I assumed you were aware of that, but I was replying just in case others weren't[1][2].


  1. I could be even more obnoxious and say that's still not correct since you said "maximum" and not "upper bound" (i.e., the max length of [f32] is isize::MAX / 4) ;). ↩︎

  2. While probably pedantic, I actually think it's quite easy to write buggy code where one assumes the length of a slice is bound by isize::MAX seeing how relatively common generic code is in Rust. ↩︎

Thanks for the detailed explanation! I see the problem, now.

Hi sorry therefore I asked is my code correct:
I corrected the bug and even removed ..=

The results Rust:
0.42 sec then saturated at 0.40

The Nim:
0.40 sec then saturated at 0.27

I corrected error in the Nim code as well which was making it slow.
Seems like this is real battle not much changes between rust and nim still small nim compiler is great powerful not to underestimate

2 Likes

I tried to create a summary in my own words :slight_smile:

Loops with inclusive ranges

Sometimes it can be convenient to use loops with ranges or explicit conditions where
the terminating condition is inclusive as in the following quite common example:

#[inline(never)]
pub fn inclusive_sum(a: &[f32], n: usize) -> f32 {
    let mut res = 0.0;
    for i in 0..=n {
        res += a[i];
    }
    res
}

Or we might use explicit loop conditions like while i <= max or while i >= min.
This use of inclusive ranges seems to be fine, as CPU's typically support inclusive range tests directly.
However, a performance problem might occur, when the loop terminating condition uses a value which
is unknown and unbounded at compile time, as n in the example code above. So that value might actually have the
largest or smallest possible value of the underlying data type.

Without an additional overflow check, explicit and implicit tests for the conditions <= or >= would never fail!
While the Rust compiler typically disables overflow checks in release builds, it has to keep them for security reasons
for such inclusive loops with arbitrary limits, and this can have an noticeable performance impact.
So for performance critical code, it might be a good idea to avoid the use of inclusive conditions and ranges, at least for
cases where the loop boundary in uncertain, e.g. a arbitrary function parameter. For cases where the limit is a constant expression or
a value for which the compiler knows the possible values from the context, this is typically not an issue. This includes typically inlined functions as well.

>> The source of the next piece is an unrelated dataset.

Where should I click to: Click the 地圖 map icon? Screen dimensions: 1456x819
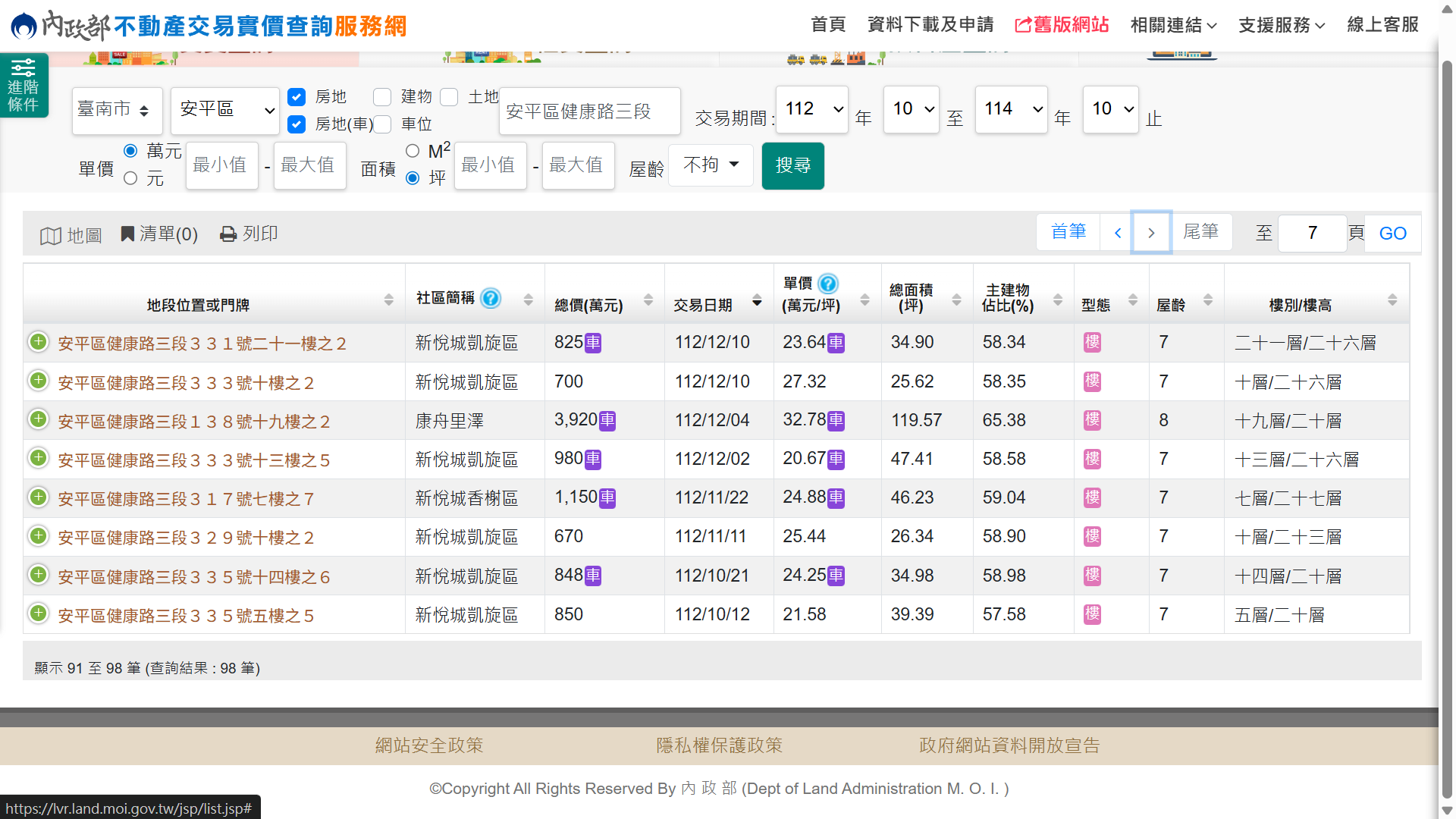click(x=51, y=236)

This is not an accurate description; rather, the impl<A> Iterator for RangeInclusive<A> has explicitly written logic to iterate fully without performing any potentially overflowing arithmetic. That code is not an overflow check, let alone a special-cased one. It's just a correct implementation of doing what it says it does.

6 Likes

Important to note when The same code of Nim was compiled using nim cpp command (using my friend advice) command the code was much faster it took just 0.22 second for first time and 0.20 for subsequent run I don't know why.

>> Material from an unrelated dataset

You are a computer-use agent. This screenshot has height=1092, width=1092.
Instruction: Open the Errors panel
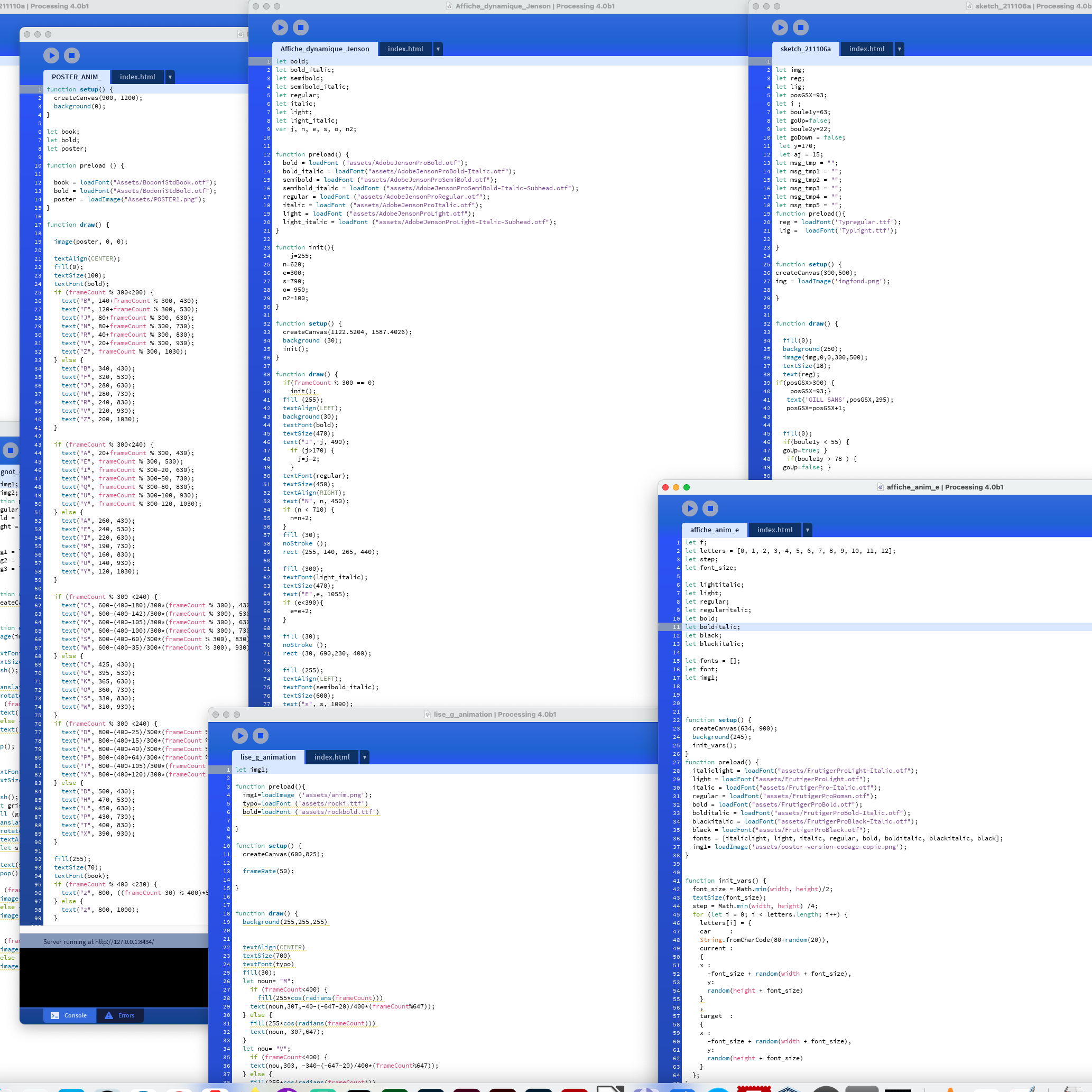pyautogui.click(x=120, y=1015)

I want to learn similar optimization in Rust also

I could disregard the obvious impracticality of having usize::MAX items in an array, which would exhaust the virtual address range when the iterator is used directly as an index without transformation (plus the limit you mentioned). Maybe it’s considered too specific, though it would significantly pay off. Or maybe it’s risky if some trick is used to address only a part of the range near its end, though I doubt it’s common practice (such tricks should simply require to disable the optimization).

But I wonder about the SIMD part. The back-end optimizer splits a loop into two parts: the SIMD loop, which processes n / 2^B items, and the remainder loop, which processes n % 2^B items Since the maximum iterator value won’t be a multiple of 2^B (2, 4, 8, ... values), I think the SIMD part could be used as normal and the double register pattern could be used for the remainder.

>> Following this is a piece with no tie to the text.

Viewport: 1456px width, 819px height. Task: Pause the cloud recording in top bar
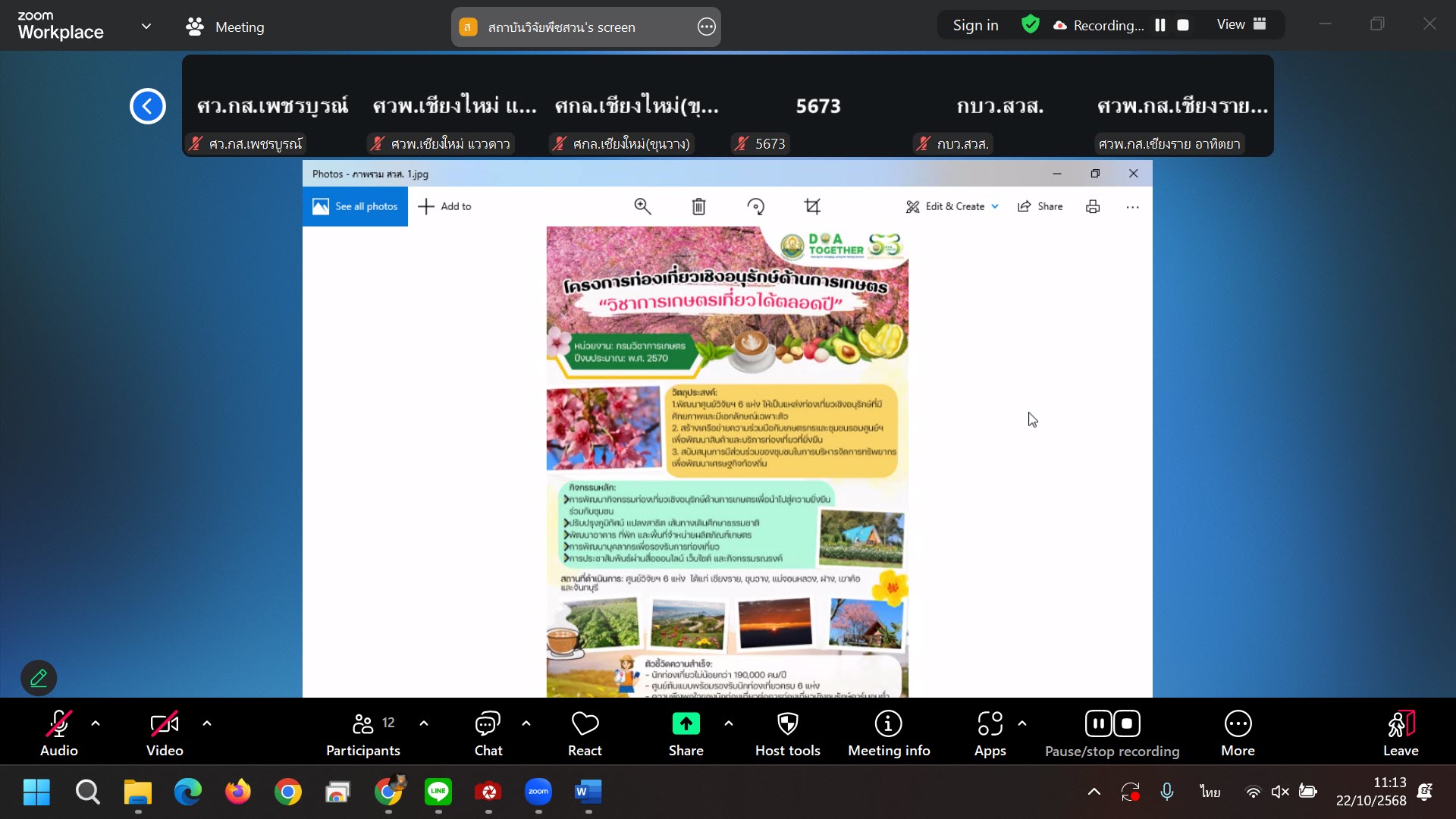[1159, 25]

As for unrolling, it seems unable to do that even when the range is fixed at compilation time. Yet it seems trivial to transform 0..=15 into 0..16, or even to test the upper bound before deciding which optimization is acceptable.

It’s surprising those cases aren’t handled, when I see the optimizations it’s capable of pulling off in general. I assume the SIMD optimization is simply not as advanced as the rest.